Repeat the listing exactly, line by line.
──────── DATASET EXTRACT ────────
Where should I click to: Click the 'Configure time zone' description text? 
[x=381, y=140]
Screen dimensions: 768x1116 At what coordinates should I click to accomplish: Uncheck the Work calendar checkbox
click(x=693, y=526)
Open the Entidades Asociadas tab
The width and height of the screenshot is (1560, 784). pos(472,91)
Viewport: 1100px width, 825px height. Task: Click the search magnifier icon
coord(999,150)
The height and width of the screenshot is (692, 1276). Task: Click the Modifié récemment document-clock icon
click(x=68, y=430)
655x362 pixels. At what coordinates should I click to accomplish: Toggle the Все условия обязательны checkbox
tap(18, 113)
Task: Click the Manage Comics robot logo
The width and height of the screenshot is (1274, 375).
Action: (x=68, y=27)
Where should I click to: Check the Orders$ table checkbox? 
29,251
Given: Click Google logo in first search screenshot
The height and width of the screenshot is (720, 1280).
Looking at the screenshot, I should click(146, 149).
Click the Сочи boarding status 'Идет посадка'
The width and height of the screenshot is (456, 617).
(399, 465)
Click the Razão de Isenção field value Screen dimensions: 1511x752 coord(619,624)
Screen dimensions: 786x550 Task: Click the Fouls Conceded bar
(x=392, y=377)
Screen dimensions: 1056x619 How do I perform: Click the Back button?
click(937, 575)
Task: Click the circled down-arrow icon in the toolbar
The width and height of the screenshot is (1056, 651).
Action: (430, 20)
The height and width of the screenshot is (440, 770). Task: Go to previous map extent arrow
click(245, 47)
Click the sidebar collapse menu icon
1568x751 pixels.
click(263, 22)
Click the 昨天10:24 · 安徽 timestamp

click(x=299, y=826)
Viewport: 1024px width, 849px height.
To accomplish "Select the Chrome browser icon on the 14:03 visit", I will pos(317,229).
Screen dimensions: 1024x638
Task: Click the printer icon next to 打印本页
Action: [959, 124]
────────
-- ANSWER TO THIS PROBLEM --
Where should I click to: Click the 'Configure time zone' description text? 
[x=381, y=140]
Screen dimensions: 768x1116 At what coordinates should I click to accomplish: Uncheck the Work calendar checkbox
click(x=693, y=526)
Open the Entidades Asociadas tab
The width and height of the screenshot is (1560, 784). pos(472,91)
Viewport: 1100px width, 825px height. Task: Click the search magnifier icon
coord(999,150)
The height and width of the screenshot is (692, 1276). Task: Click the Modifié récemment document-clock icon
click(x=68, y=430)
655x362 pixels. At what coordinates should I click to accomplish: Toggle the Все условия обязательны checkbox
tap(18, 113)
Task: Click the Manage Comics robot logo
The width and height of the screenshot is (1274, 375).
Action: (x=68, y=27)
Where should I click to: Check the Orders$ table checkbox? 
29,251
Given: Click Google logo in first search screenshot
The height and width of the screenshot is (720, 1280).
Looking at the screenshot, I should click(146, 149).
Click the Сочи boarding status 'Идет посадка'
The width and height of the screenshot is (456, 617).
(399, 465)
Click the Razão de Isenção field value Screen dimensions: 1511x752 coord(619,624)
Screen dimensions: 786x550 Task: Click the Fouls Conceded bar
(x=392, y=377)
Screen dimensions: 1056x619 How do I perform: Click the Back button?
click(937, 575)
Task: Click the circled down-arrow icon in the toolbar
The width and height of the screenshot is (1056, 651).
Action: (430, 20)
The height and width of the screenshot is (440, 770). Task: Go to previous map extent arrow
click(245, 47)
Click the sidebar collapse menu icon
1568x751 pixels.
click(263, 22)
Click the 昨天10:24 · 安徽 timestamp

click(x=299, y=826)
Viewport: 1024px width, 849px height.
To accomplish "Select the Chrome browser icon on the 14:03 visit", I will pos(317,229).
Screen dimensions: 1024x638
Task: Click the printer icon next to 打印本页
Action: [959, 124]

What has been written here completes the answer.